**TASK DIRECTIONS:**
How many lines of the records below contain the string "проекте"? Reply with the number alone.

··· EXERCISE INPUTS ···

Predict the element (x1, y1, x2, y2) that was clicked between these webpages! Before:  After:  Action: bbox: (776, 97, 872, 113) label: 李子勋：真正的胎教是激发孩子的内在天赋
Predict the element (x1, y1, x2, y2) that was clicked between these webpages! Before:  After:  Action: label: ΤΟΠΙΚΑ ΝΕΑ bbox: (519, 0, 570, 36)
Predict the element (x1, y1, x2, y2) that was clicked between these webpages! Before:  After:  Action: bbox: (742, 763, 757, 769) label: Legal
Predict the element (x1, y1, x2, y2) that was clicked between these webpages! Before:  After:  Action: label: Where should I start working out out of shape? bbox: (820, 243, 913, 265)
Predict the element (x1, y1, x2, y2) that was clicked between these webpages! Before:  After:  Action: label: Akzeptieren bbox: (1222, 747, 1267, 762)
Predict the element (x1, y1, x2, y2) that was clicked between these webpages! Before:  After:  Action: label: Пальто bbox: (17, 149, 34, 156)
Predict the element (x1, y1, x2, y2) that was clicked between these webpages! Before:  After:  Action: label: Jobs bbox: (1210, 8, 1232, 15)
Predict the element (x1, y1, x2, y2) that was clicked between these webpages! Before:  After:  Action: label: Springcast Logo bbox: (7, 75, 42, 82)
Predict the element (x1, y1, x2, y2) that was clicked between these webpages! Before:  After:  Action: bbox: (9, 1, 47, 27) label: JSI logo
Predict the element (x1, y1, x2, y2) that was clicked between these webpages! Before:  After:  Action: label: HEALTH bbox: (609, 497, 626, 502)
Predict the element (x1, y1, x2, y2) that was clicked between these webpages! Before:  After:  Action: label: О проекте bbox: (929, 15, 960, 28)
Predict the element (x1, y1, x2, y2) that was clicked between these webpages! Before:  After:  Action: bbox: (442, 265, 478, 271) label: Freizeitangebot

···

**EXERCISE RESPONSE:**
1